That means tortillas are getting too expensive for some.


Thick, doughy tortillas roll hot off the conveyor belt all day at Aurora Rosales's little shop in this congested city built on a dry lake bed east of Mexico City.

But these are not good days, and sometimes hours pass without any customers.

Mexico is in the grip of the worst tortilla crisis in its modern history. Dramatically rising international corn prices, spurred by demand for the grain-based fuel ethanol, have led to expensive tortillas. That, in turn, has led to lower sales for vendors such as Rosales and angry protests by consumers.

The uproar is exposing this country's outsize dependence on tortillas in its diet -- especially among the poor -- and testing the acumen of the new president, Felipe Calderón. It is also raising questions about the powerful businesses that dominate the Mexican corn market and are suspected by some lawmakers and regulators of unfair speculation and monopoly practices.

Tortilla prices have tripled or quadrupled in some parts of Mexico since last summer. On Jan. 18, Calderón announced an agreement with business leaders capping tortilla prices at 78 cents per kilogram, or 2.2 pounds, less than half the highest reported prices. The president's move was a throwback to a previous era when Mexico controlled prices -- the government subsidized tortillas until 1999, at which point cheap corn imports were rising under the NAFTA trade agreement. It was also a surprise given his carefully crafted image as an avowed supporter of free trade.

"There are certainly some contradictions in Calderón's positions here," said Arturo Puente, an economist at the National Institute for Forestry, Agriculture and Livestock Research in Mexico City.

Calderón's administration portrayed the cap as a get-tough measure that, coupled with his earlier approval of new corn imports from the United States and other countries, would stem the crisis. In an interview two days before the price-cap announcement, Calderón's undersecretary of industry and commerce, Rocio Ruíz Chávez, boasted that Mexico's tortilla problems would stabilize in "one to two weeks."

But Calderón's price cap does not carry the force of law. It is "a gentleman's agreement," said Laura Tamayo, a spokeswoman for the Mexico division of Cargill, a Minneapolis-based company that signed the pact and is a major player in the Mexican corn market.

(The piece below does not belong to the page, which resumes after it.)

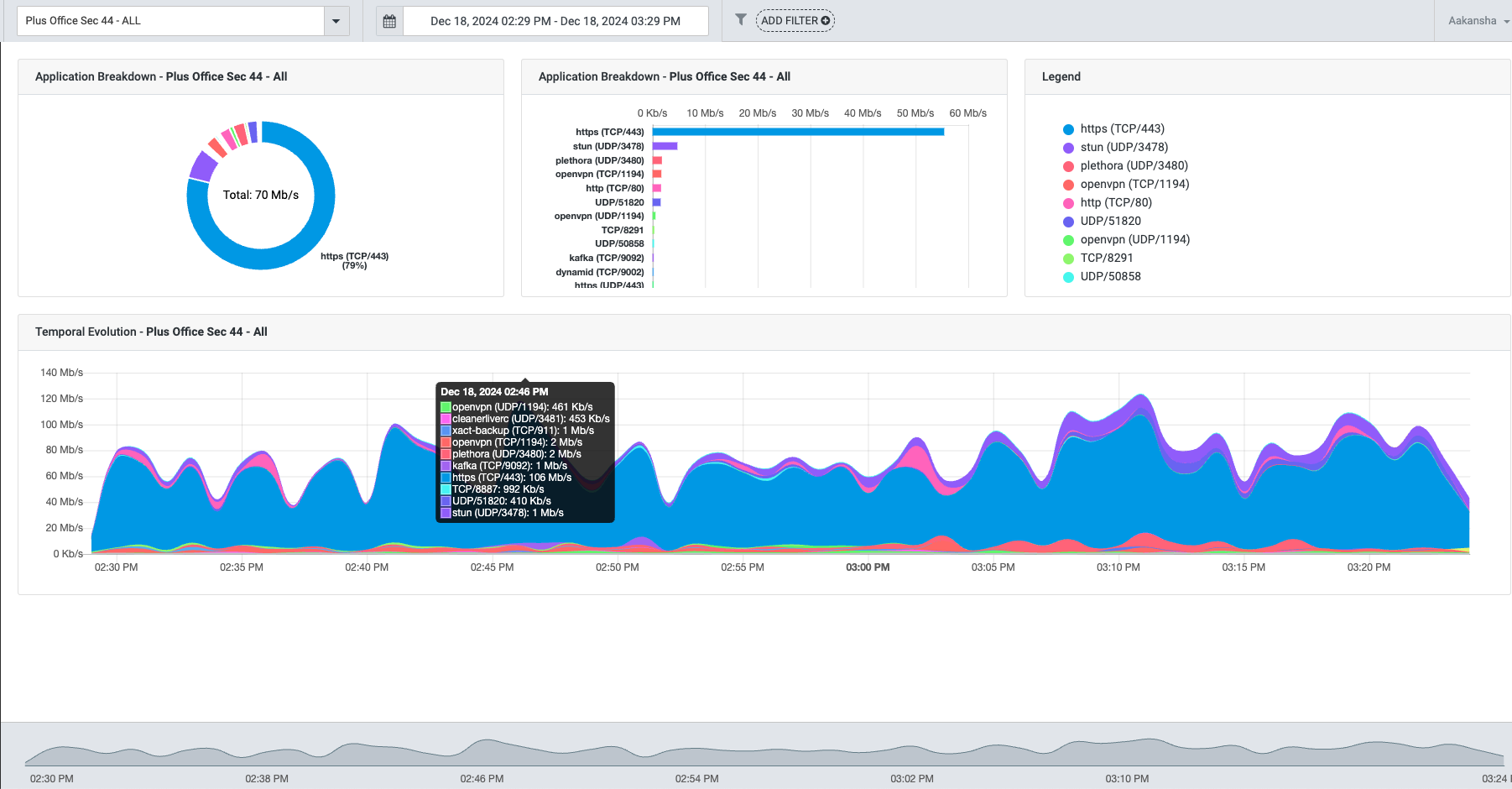
Task: Click the stun (UDP/3478) bar in chart
Action: tap(665, 146)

A study this week by the lower house of Mexico's National Congress showed that many tortilla makers are ignoring Calderón's edict. The average price of tortillas is 6 cents higher than the cap, and some shops are charging between 59 cents and $1.04 above the government threshold.

"Going ahead, it looks very good for high corn prices," said William Edwards, an agricultural economist at Iowa State University.

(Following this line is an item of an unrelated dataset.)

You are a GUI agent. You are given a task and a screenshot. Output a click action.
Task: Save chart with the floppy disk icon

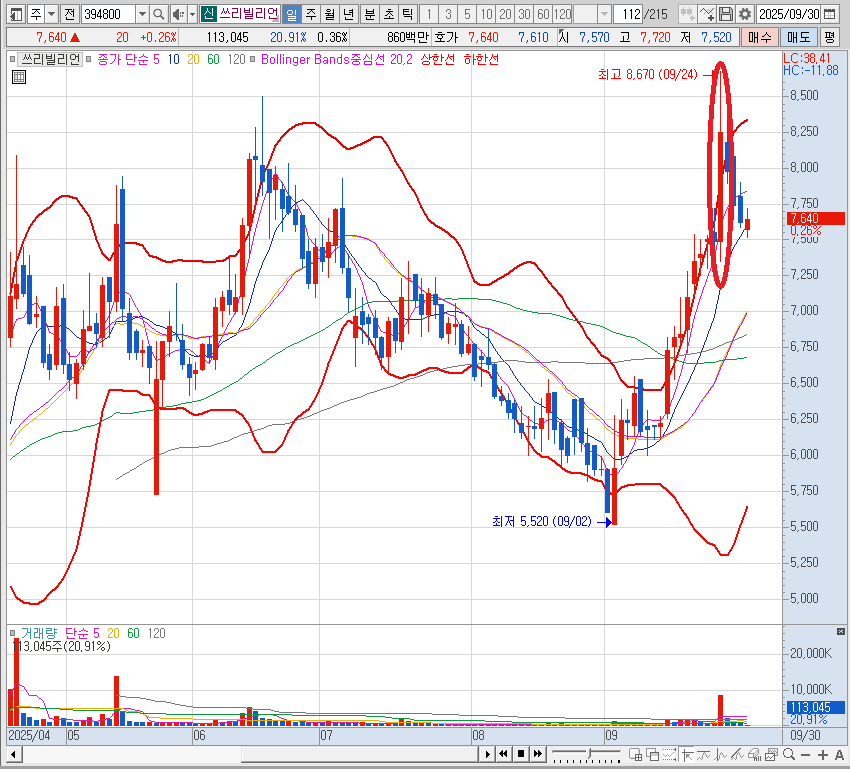pyautogui.click(x=726, y=14)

In another place, a rise in the cost of a single food product might not set off a tidal wave of discontent. But Mexico is different.

With a minimum wage of $4.60 a day, Mexican families with one wage earner have been faced in recent months with the choice of having to spend as much as a third of their income on tortillas -- or eating less or switching to cheaper alternatives.

Many poor Mexicans, Gálvez said, have been substituting cheap instant noodles, which often sell for as little as 27 cents a cup and are loaded with less nutritious starch and sodium.

"In the short term, the people who can buy food are going to get fatter," she said. "For the poor, the effect is going to be hunger."

There is almost universal consensus in Mexico that higher demand for ethanol is at the root of price increases for corn and tortillas.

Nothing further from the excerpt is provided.